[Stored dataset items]

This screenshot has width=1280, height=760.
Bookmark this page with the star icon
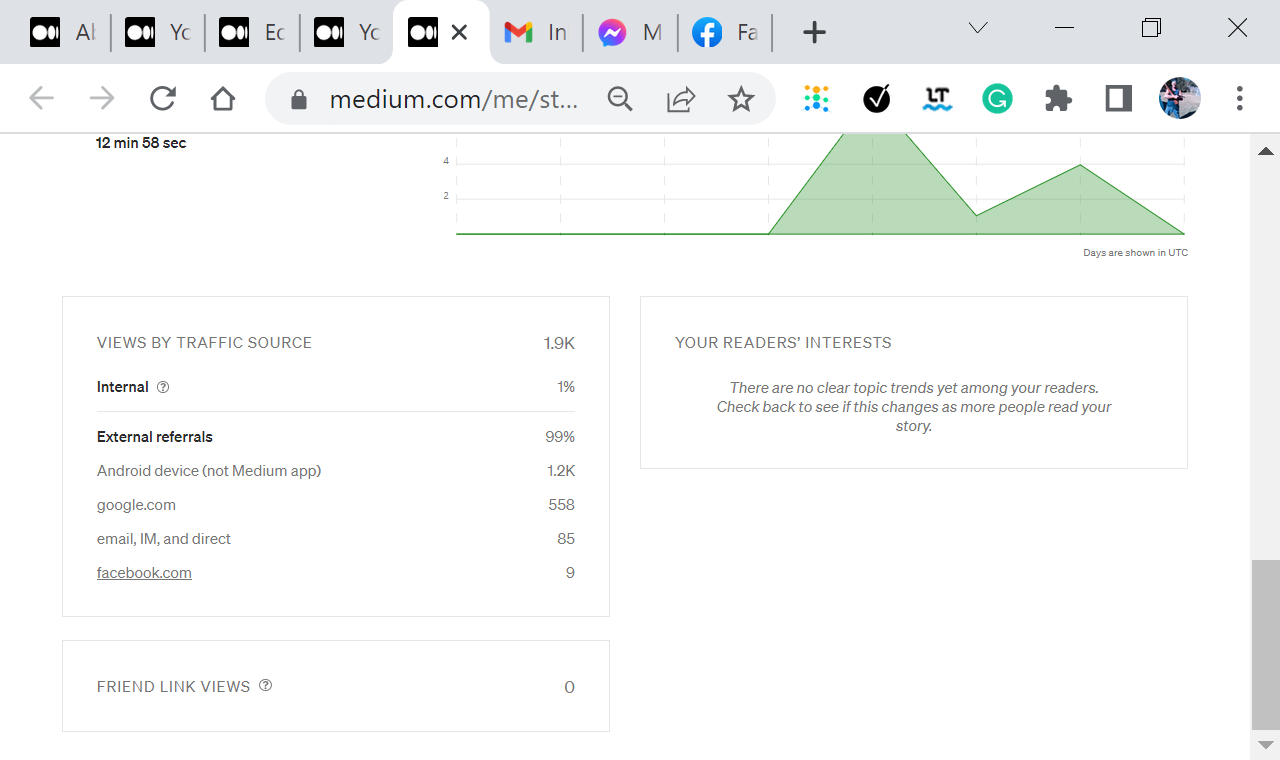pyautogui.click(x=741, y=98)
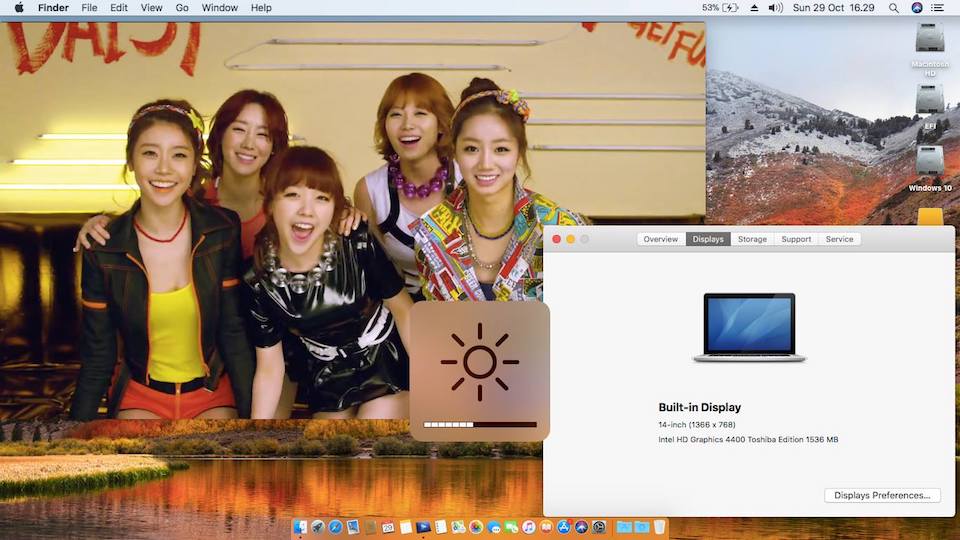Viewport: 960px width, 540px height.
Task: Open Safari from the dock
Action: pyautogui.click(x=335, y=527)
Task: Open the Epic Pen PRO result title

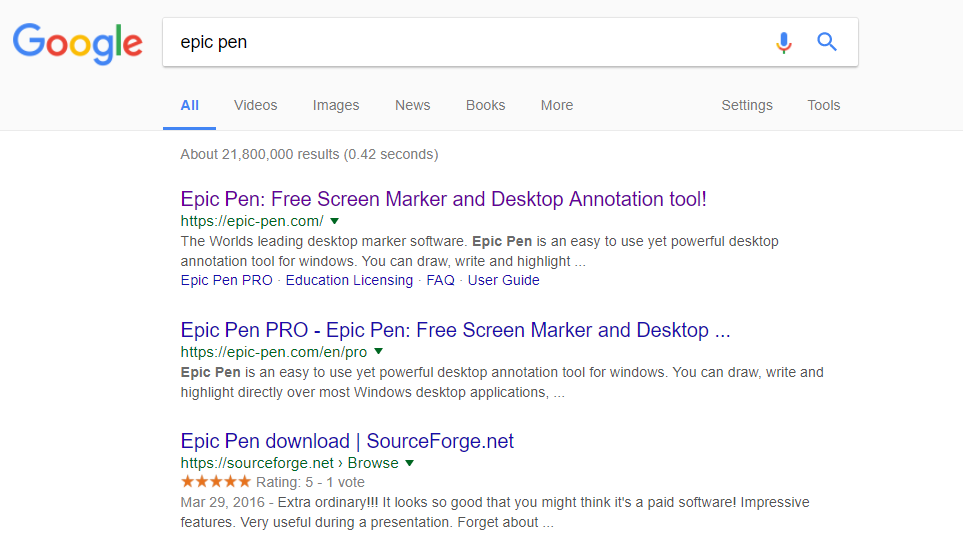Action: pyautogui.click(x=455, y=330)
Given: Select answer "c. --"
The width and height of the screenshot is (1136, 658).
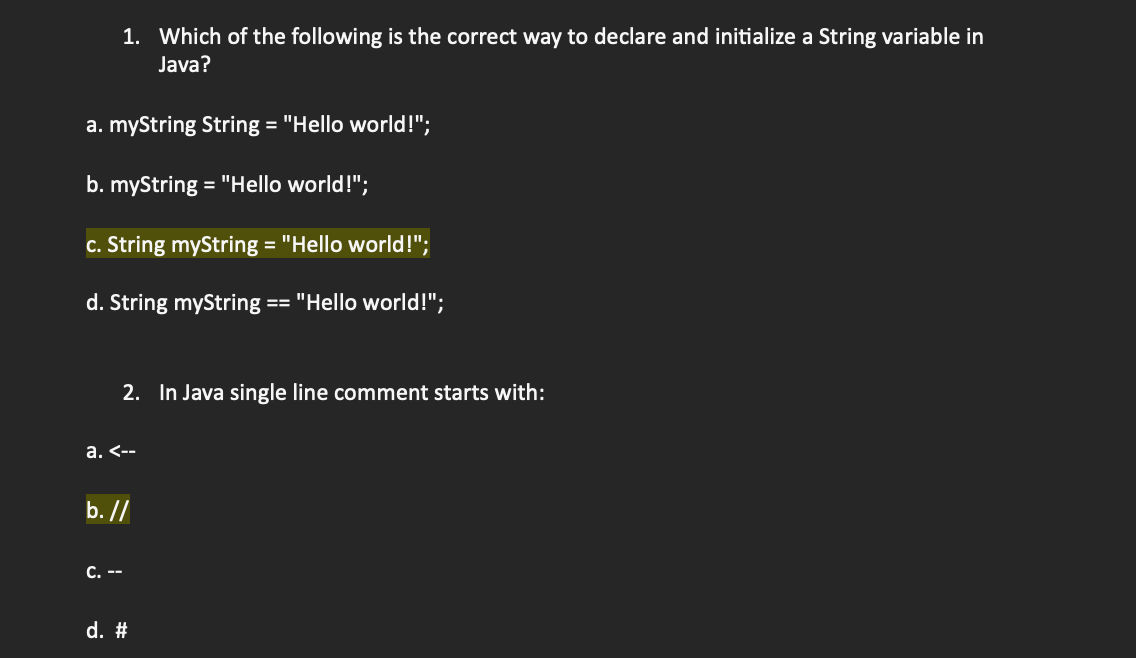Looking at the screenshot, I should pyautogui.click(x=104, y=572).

==

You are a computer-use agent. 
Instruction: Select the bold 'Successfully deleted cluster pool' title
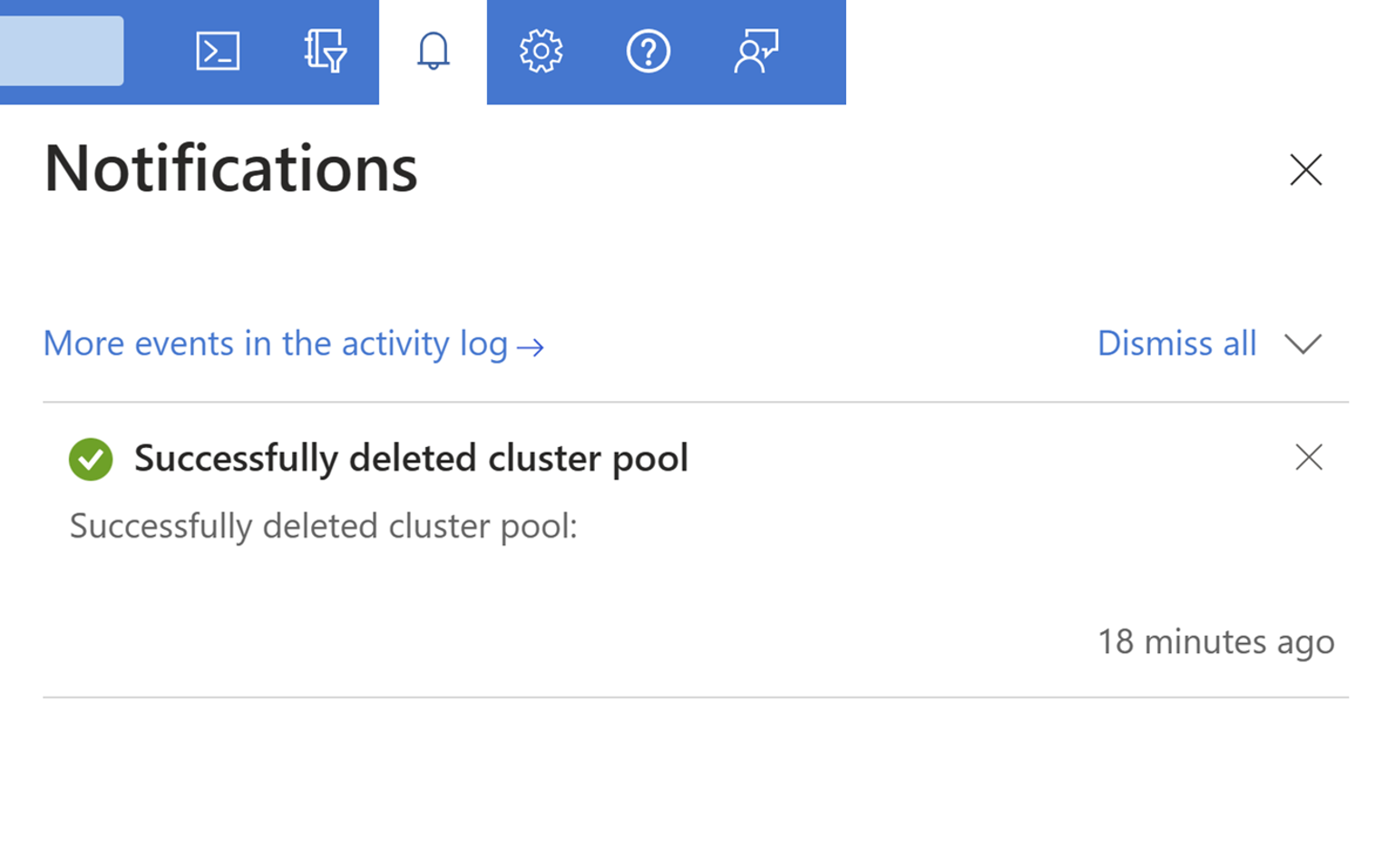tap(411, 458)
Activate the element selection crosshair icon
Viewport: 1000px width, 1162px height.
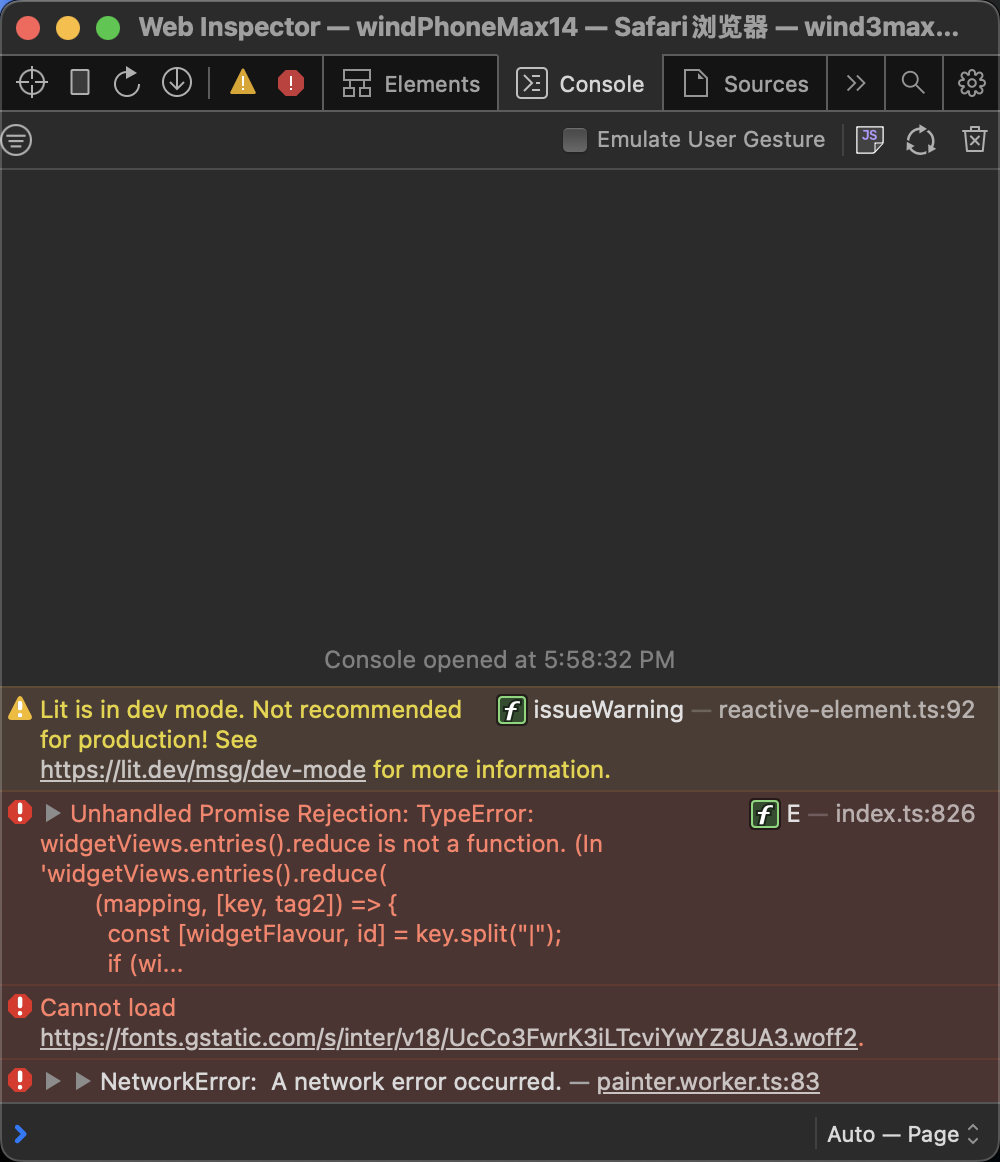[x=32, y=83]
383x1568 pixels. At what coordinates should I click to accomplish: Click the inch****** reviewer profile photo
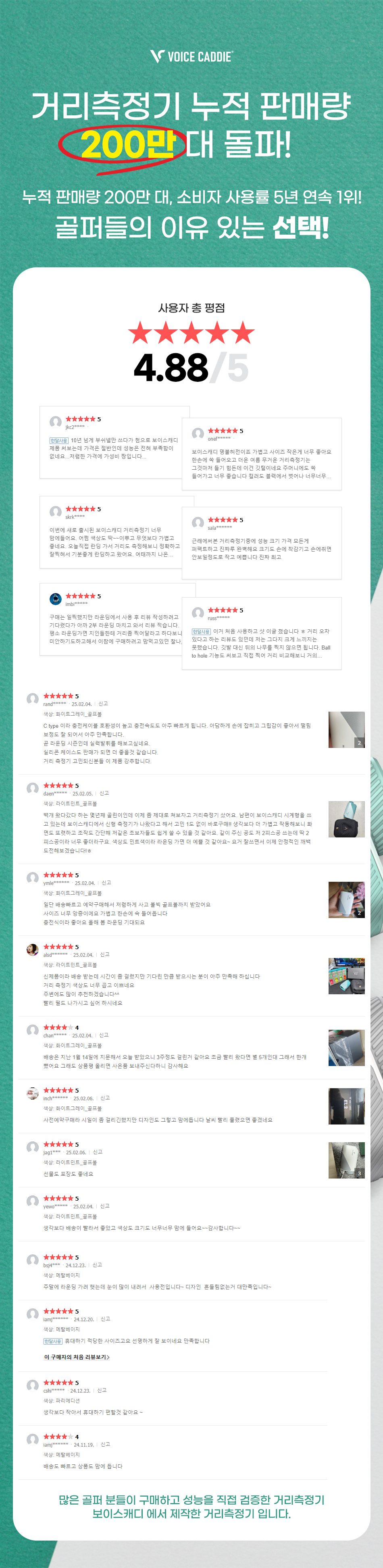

• _Problem description_: Going by the data above, the answer is exactly the lines from the one holding "You are a computer-use agent." to the one holding "383x1568 pixels. At", both kept, with the pictures left out.

• _Solved exercise_:
You are a computer-use agent. 
Instruction: Select the bold 'Successfully deleted cluster pool' title
tap(411, 458)
Activate the element selection crosshair icon
Viewport: 1000px width, 1162px height.
[x=32, y=83]
383x1568 pixels. At what coordinates should I click to accomplish: Click the inch****** reviewer profile photo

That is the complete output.